------ THE INPUT

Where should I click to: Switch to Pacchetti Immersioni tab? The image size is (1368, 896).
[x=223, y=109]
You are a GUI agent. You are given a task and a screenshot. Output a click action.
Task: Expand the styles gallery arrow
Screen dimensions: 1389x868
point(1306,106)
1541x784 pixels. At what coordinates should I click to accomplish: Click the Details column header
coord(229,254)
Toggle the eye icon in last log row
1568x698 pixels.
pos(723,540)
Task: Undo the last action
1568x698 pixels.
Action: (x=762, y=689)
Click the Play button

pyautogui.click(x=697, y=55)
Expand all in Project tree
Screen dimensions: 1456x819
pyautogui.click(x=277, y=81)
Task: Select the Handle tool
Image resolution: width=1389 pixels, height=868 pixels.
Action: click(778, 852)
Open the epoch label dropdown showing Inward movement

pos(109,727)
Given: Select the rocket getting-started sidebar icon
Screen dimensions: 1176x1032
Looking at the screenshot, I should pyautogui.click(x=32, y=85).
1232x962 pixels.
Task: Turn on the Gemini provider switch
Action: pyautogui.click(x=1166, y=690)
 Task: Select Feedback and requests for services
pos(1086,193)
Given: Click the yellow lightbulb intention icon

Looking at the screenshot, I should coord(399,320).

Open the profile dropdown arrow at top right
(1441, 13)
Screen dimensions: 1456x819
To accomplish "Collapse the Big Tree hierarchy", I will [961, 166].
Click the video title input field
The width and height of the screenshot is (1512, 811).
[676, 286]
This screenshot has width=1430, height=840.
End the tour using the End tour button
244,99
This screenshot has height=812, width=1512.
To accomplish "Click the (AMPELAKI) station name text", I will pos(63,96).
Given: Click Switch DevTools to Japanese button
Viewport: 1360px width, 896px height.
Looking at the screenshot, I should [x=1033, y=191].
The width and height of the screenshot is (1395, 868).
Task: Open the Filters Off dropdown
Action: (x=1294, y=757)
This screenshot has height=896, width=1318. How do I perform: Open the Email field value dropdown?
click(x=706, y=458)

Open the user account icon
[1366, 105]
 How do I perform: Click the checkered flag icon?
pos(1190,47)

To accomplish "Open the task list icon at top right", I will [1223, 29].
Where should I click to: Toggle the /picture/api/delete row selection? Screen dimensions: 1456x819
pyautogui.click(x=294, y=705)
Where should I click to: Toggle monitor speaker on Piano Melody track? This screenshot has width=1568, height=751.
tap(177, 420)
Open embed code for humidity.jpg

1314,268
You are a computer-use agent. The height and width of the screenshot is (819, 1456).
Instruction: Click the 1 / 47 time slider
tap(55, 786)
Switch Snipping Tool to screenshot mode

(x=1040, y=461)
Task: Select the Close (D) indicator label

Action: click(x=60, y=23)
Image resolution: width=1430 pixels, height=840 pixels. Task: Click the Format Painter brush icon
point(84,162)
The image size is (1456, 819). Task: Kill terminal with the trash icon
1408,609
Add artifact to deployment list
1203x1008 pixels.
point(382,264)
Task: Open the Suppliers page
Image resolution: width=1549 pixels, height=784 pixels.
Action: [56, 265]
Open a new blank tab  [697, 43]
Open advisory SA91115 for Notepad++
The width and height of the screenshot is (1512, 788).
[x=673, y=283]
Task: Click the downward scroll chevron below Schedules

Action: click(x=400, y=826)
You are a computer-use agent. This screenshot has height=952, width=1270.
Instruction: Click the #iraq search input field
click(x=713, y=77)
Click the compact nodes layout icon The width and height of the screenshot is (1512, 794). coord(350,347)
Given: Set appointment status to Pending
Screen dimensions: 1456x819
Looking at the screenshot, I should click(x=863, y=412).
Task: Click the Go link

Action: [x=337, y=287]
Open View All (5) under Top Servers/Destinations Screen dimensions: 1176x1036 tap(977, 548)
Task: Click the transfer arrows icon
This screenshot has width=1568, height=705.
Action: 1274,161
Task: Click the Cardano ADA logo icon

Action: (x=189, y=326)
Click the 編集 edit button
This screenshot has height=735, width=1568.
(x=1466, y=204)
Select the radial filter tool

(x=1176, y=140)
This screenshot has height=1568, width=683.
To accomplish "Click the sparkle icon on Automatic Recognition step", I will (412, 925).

------------

All of the data above should be reproduced word for word.

Where should I click to: Switch to Pacchetti Immersioni tab? The image size is (1368, 896).
[x=223, y=109]
You are a GUI agent. You are given a task and a screenshot. Output a click action.
Task: Expand the styles gallery arrow
Screen dimensions: 1389x868
point(1306,106)
1541x784 pixels. At what coordinates should I click to accomplish: Click the Details column header
coord(229,254)
Toggle the eye icon in last log row
1568x698 pixels.
pos(723,540)
Task: Undo the last action
1568x698 pixels.
Action: (x=762, y=689)
Click the Play button

pyautogui.click(x=697, y=55)
Expand all in Project tree
Screen dimensions: 1456x819
pyautogui.click(x=277, y=81)
Task: Select the Handle tool
Image resolution: width=1389 pixels, height=868 pixels.
Action: click(778, 852)
Open the epoch label dropdown showing Inward movement

pos(109,727)
Given: Select the rocket getting-started sidebar icon
Screen dimensions: 1176x1032
Looking at the screenshot, I should pyautogui.click(x=32, y=85).
1232x962 pixels.
Task: Turn on the Gemini provider switch
Action: pyautogui.click(x=1166, y=690)
 Task: Select Feedback and requests for services
pos(1086,193)
Given: Click the yellow lightbulb intention icon

Looking at the screenshot, I should coord(399,320).

Open the profile dropdown arrow at top right
(1441, 13)
Screen dimensions: 1456x819
To accomplish "Collapse the Big Tree hierarchy", I will [961, 166].
Click the video title input field
The width and height of the screenshot is (1512, 811).
[676, 286]
This screenshot has width=1430, height=840.
End the tour using the End tour button
244,99
This screenshot has height=812, width=1512.
To accomplish "Click the (AMPELAKI) station name text", I will pos(63,96).
Given: Click Switch DevTools to Japanese button
Viewport: 1360px width, 896px height.
Looking at the screenshot, I should [x=1033, y=191].
The width and height of the screenshot is (1395, 868).
Task: Open the Filters Off dropdown
Action: (x=1294, y=757)
This screenshot has height=896, width=1318. How do I perform: Open the Email field value dropdown?
click(x=706, y=458)

Open the user account icon
[1366, 105]
 How do I perform: Click the checkered flag icon?
pos(1190,47)

To accomplish "Open the task list icon at top right", I will [1223, 29].
Where should I click to: Toggle the /picture/api/delete row selection? Screen dimensions: 1456x819
pyautogui.click(x=294, y=705)
Where should I click to: Toggle monitor speaker on Piano Melody track? This screenshot has width=1568, height=751.
tap(177, 420)
Open embed code for humidity.jpg

1314,268
You are a computer-use agent. The height and width of the screenshot is (819, 1456).
Instruction: Click the 1 / 47 time slider
tap(55, 786)
Switch Snipping Tool to screenshot mode

(x=1040, y=461)
Task: Select the Close (D) indicator label

Action: click(x=60, y=23)
Image resolution: width=1430 pixels, height=840 pixels. Task: Click the Format Painter brush icon
point(84,162)
The image size is (1456, 819). Task: Kill terminal with the trash icon
1408,609
Add artifact to deployment list
1203x1008 pixels.
point(382,264)
Task: Open the Suppliers page
Image resolution: width=1549 pixels, height=784 pixels.
Action: [56, 265]
Open a new blank tab  [697, 43]
Open advisory SA91115 for Notepad++
The width and height of the screenshot is (1512, 788).
[x=673, y=283]
Task: Click the downward scroll chevron below Schedules

Action: click(x=400, y=826)
You are a computer-use agent. This screenshot has height=952, width=1270.
Instruction: Click the #iraq search input field
click(x=713, y=77)
Click the compact nodes layout icon The width and height of the screenshot is (1512, 794). coord(350,347)
Given: Set appointment status to Pending
Screen dimensions: 1456x819
Looking at the screenshot, I should click(x=863, y=412).
Task: Click the Go link

Action: [x=337, y=287]
Open View All (5) under Top Servers/Destinations Screen dimensions: 1176x1036 tap(977, 548)
Task: Click the transfer arrows icon
This screenshot has width=1568, height=705.
Action: 1274,161
Task: Click the Cardano ADA logo icon

Action: (x=189, y=326)
Click the 編集 edit button
This screenshot has height=735, width=1568.
(x=1466, y=204)
Select the radial filter tool

(x=1176, y=140)
This screenshot has height=1568, width=683.
To accomplish "Click the sparkle icon on Automatic Recognition step", I will (412, 925).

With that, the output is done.